Point in polygon problem. I will write an article for this :)
My first breakthrough with Oracle APEX 5.0 was when I figured out how to do a dynamic navigation bar through PL/SQL. The navigation bar can have new parent/child menu items added from a seperate admin page, including links, icons, whether it opens in a new page or not.
Took me about 3 weeks of butting my head against the wall, with only 1 forum post that was very hard to decipher that may have spoken about something I could have potentially used, maybe.
But it definitely made me interested in coding as not only a career, but has a hobby.
I have had a personal interest in HTML canvas for some years and about 4 years ago a client wanted a hero image slider on the homepage of their website with a very specific set of animations I didn't think could have been achieved with CSS, so I successfully used HTML canvas to achieve what they wanted.
It was fun and memorable for me because I got to do some paid work using a technology I was interested in and deliver what the client, who had very strong views on how the homepage should look at operate, wanted. So a win-win.

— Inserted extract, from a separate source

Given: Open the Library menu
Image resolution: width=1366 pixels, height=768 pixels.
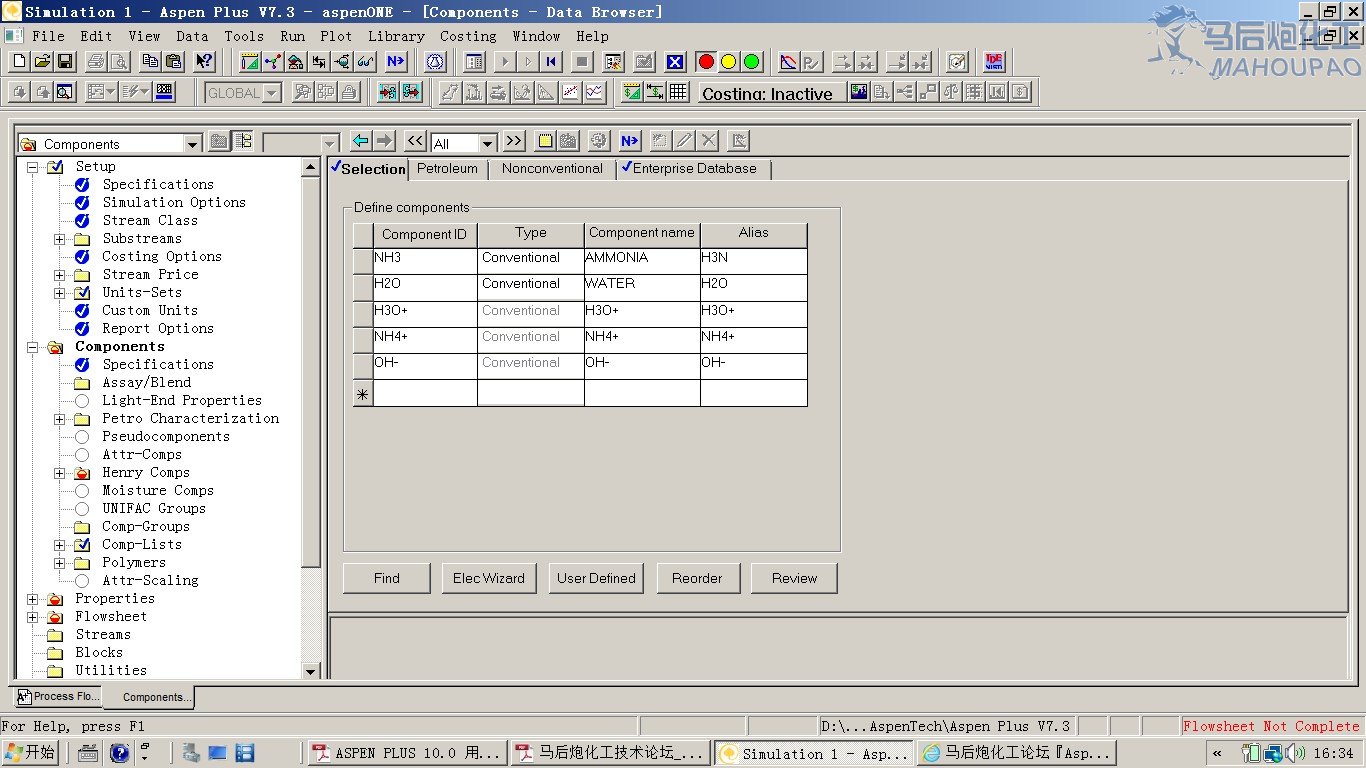Looking at the screenshot, I should click(x=396, y=36).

One of my very first coding challenge was in 1994, I was working printing B/Ls (Bill of lading) ... everything was fine, all fields placed in the proper place , nice fonts and colors... so when the users saw that everything was in the right place, he asked to place automatically (or automagically!!!!!) the stamps that they put manually... In the most of languages you don't know what you sent to the printer after that you already did it... well finally I could resolve it creating a matrix in order to store the print outs , then look for the available space to place the STAMPS.... Usually they call me to RE DO the programs after the programs is not being supported by the O.S...... (4 times in 25 years!!!!!!!!!!!! :-) )

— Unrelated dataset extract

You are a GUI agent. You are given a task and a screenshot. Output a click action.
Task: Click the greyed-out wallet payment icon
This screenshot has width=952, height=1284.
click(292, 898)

I worked in a lab that recieved data in over 50 different formats. I created a DSL for reading/writing most of those files in by specifying the format in an XML file. I removed 15k SLOC from our codebase, and took developers mostly out of the critical path for analysis.
Pulling individual datasets out of a shared database by walking the relationship graph record by record and key by key to map the structure, then toposorting related rows out in dependency order.
Recently: building an API server as my first Go app, then looking at the footprint of such app and exhaling a "wow, that's awesome" :D
Learning new technologies is almost always fun.